*** Opening of Dataset records ***

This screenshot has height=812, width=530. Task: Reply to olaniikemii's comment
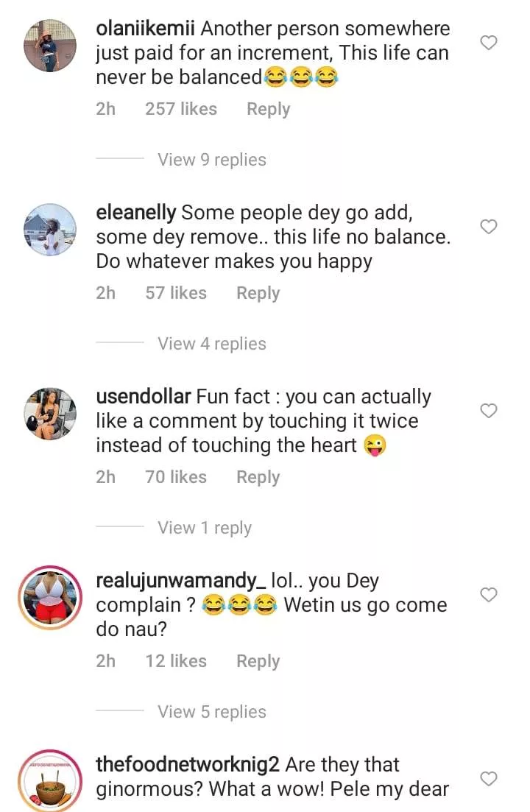[x=268, y=109]
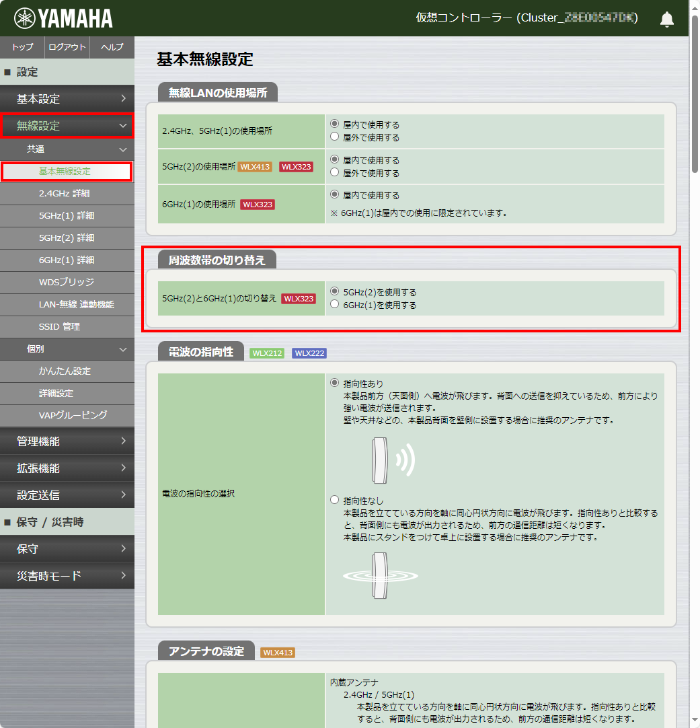
Task: Expand the 管理機能 menu
Action: point(67,441)
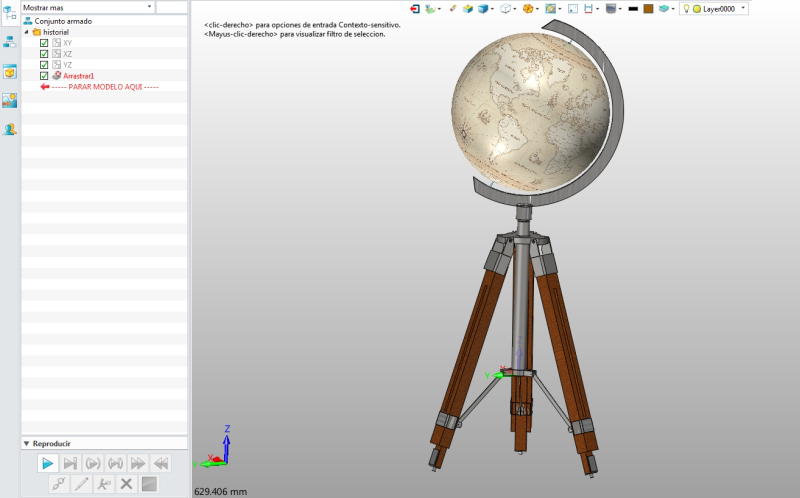The width and height of the screenshot is (800, 498).
Task: Click the pencil edit icon in Reproducir panel
Action: pos(82,484)
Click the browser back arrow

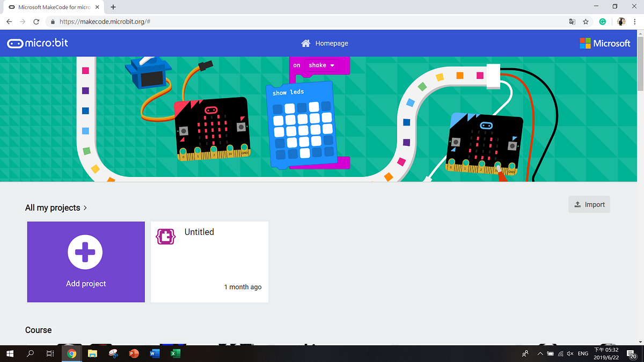click(9, 21)
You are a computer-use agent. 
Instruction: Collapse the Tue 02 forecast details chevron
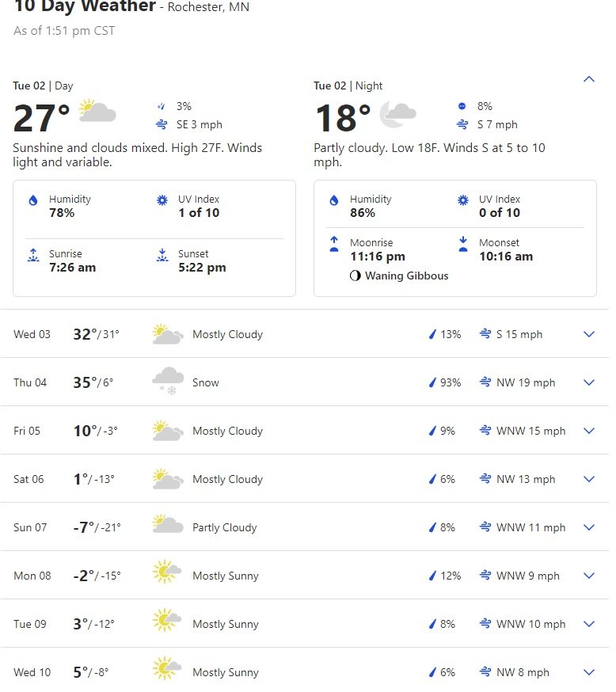(x=588, y=79)
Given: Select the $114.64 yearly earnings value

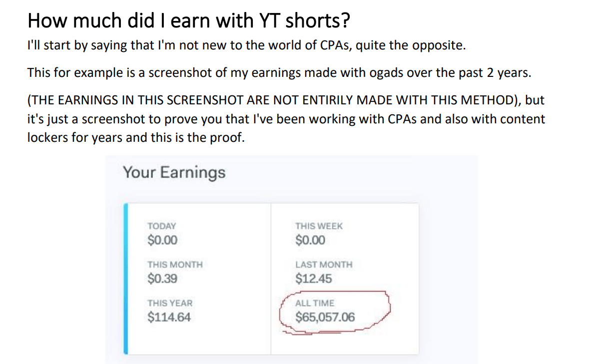Looking at the screenshot, I should tap(169, 317).
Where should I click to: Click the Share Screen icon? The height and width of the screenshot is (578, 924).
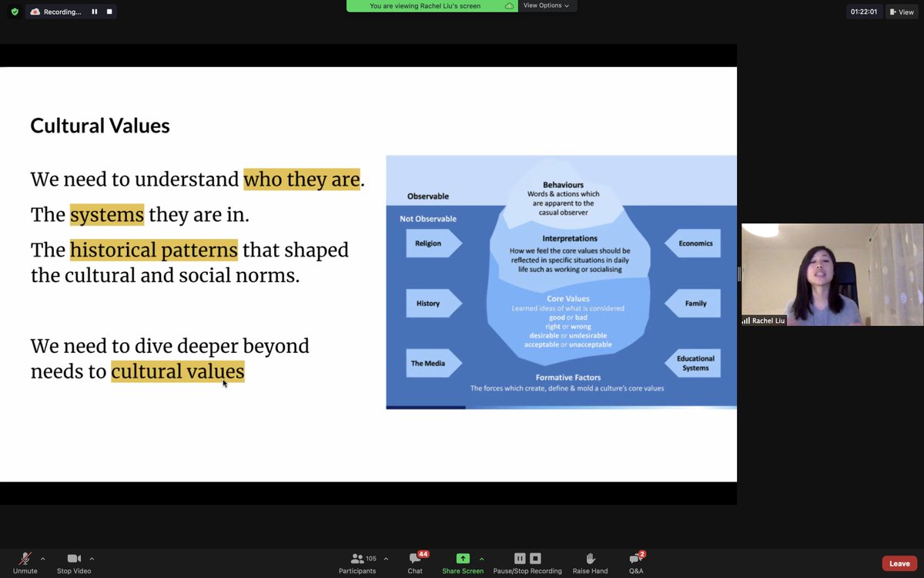coord(462,558)
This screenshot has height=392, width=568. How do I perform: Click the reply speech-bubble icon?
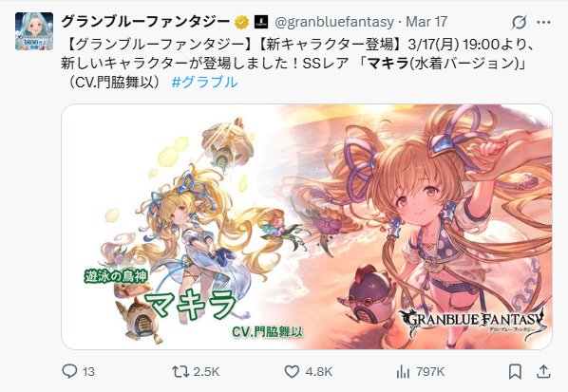(x=69, y=371)
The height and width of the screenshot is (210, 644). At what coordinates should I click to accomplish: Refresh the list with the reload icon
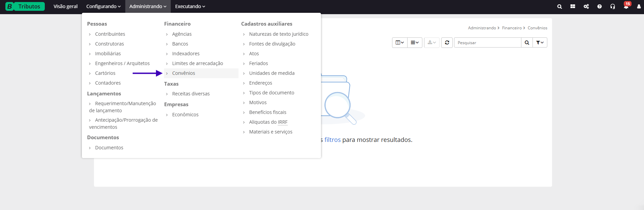pos(447,42)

*** Close of Dataset records ***

Assignment:
Please print the entries above exactly. Skip every picture.

Written answer:
This screenshot has height=812, width=530. Task: Reply to olaniikemii's comment
[x=268, y=109]
Task: Expand the 管理機能 menu
Action: point(67,441)
The width and height of the screenshot is (800, 498).
Task: Click the pencil edit icon in Reproducir panel
Action: pos(82,484)
Click the browser back arrow

click(9, 21)
You are a computer-use agent. 
Instruction: Collapse the Tue 02 forecast details chevron
(x=588, y=79)
Given: Select the $114.64 yearly earnings value

Looking at the screenshot, I should tap(169, 317).
Where should I click to: Click the Share Screen icon? The height and width of the screenshot is (578, 924).
coord(462,558)
This screenshot has height=392, width=568. How do I perform: Click the reply speech-bubble icon?
(x=69, y=371)
The height and width of the screenshot is (210, 644). At what coordinates should I click to accomplish: Refresh the list with the reload icon
pos(447,42)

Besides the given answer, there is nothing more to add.